So, you’ve finished your first draft. You’ve typed those two wonderful words ‘The End’. Wouldn’t it be lovely if it really was, if the book was finished – but it’s not. After writing comes re-writing.
I’ve been working on the first draft of Cradlesnatch on and off for over three years, which I wouldn’t recommend to anyone. I’ve lost sight of the thing as a whole and what I’m left with feels like a big messy plate of spaghetti. It has no structure. What I want is a beautifully constructed lasagne, with its organised layers of pasta, cheese and sauce. The perfect balance of tastes and textures.
So what should I do?
Before I can even begin to unravel the mess of words in front of me, I have to find some way to see the ‘whole picture’. I could use charts, or spread sheets, or post-it notes stuck on a board, but what I really want is something which helps me break down the story scene by scene which I can view as I write.
Thankfully I’m able to do this by a nifty use of formatting and taking advantage of the document map view in Word (apologies for those of you not Microsoft friendly, but I’m sure most word processor packages will offer the same functionality).

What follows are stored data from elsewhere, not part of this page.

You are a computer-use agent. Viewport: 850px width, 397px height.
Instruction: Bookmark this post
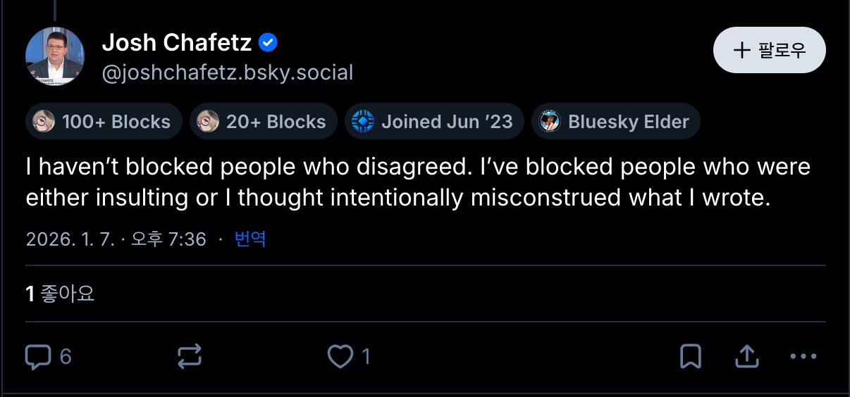[690, 357]
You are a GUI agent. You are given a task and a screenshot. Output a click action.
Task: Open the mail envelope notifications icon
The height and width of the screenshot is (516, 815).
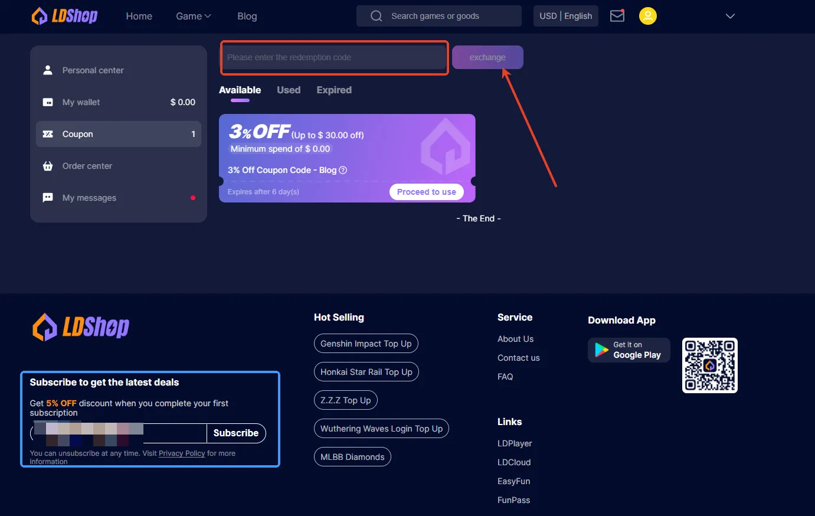coord(617,16)
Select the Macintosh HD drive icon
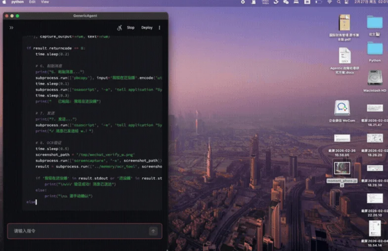This screenshot has width=388, height=251. coord(375,78)
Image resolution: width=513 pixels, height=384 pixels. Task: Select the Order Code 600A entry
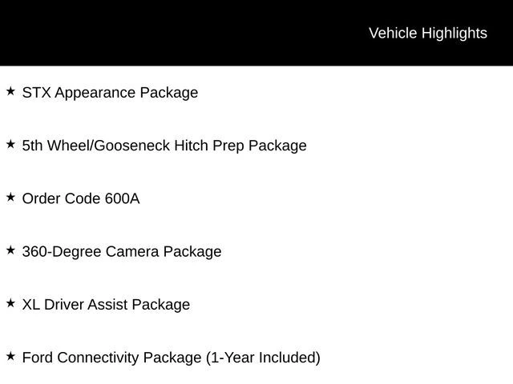80,198
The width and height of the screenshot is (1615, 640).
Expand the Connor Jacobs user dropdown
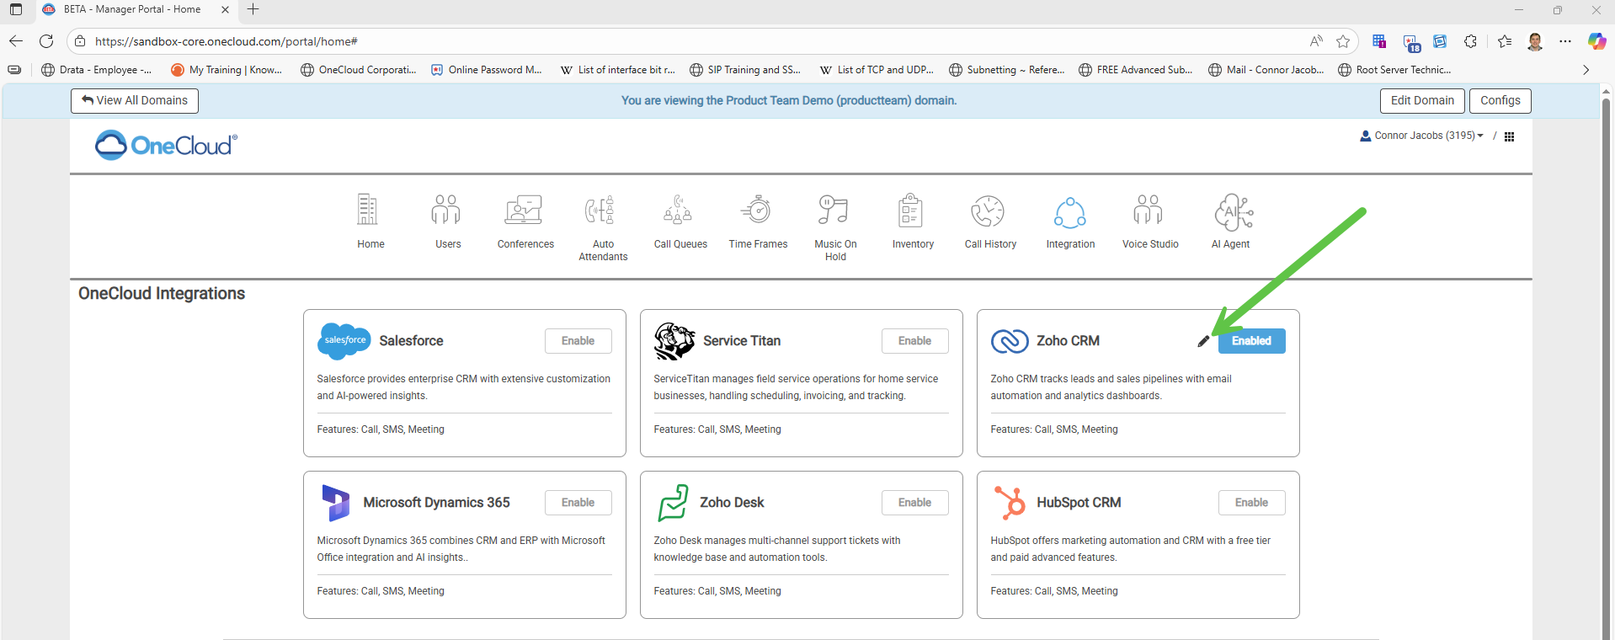[1422, 136]
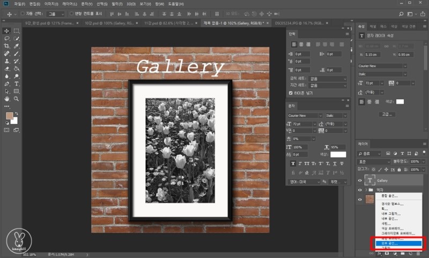Open the 필터(T) menu
The height and width of the screenshot is (258, 429).
coord(116,4)
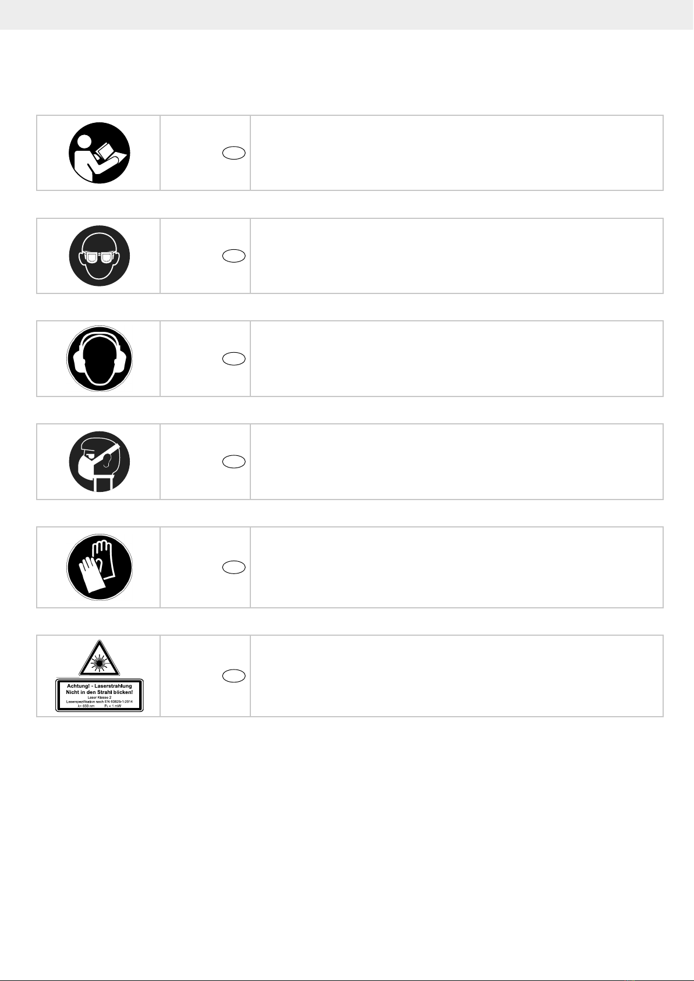The image size is (694, 981).
Task: Select the oval beside the ear protection symbol
Action: click(233, 359)
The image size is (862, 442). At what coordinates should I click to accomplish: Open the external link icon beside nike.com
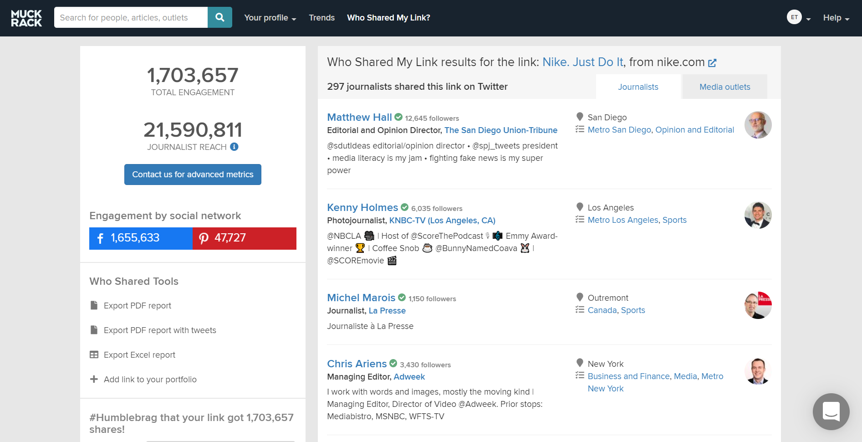pyautogui.click(x=712, y=63)
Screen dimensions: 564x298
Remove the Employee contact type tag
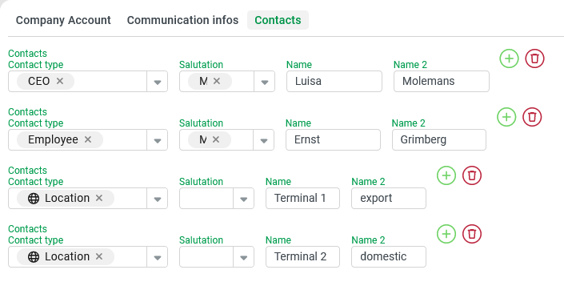click(x=88, y=139)
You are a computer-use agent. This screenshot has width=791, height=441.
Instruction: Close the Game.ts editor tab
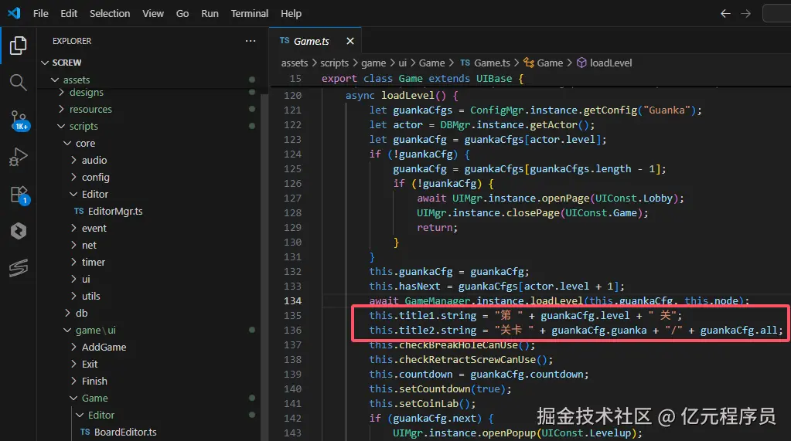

All you have to do is use the Heading formats already provided in Word. You’ll find them on the Formatting toolbar (I’m using Office 2003 but the principle is the same for Office 2010).
Cradlesnatch is separated into Parts, Chapters and scenes.
By highlighting Part 1 and selecting the Heading 1 formatting style; doing the same for Chapter 1 with Heading 2 style and formatting scene descriptions with Heading 3 style I can use the Document Map view to ‘see’ my outline structure.
I can extend my scene descriptions to include scene goals, conflicts and outcomes, or add any notes. So long as they are formatted as Heading 3 they’ll show on the document map.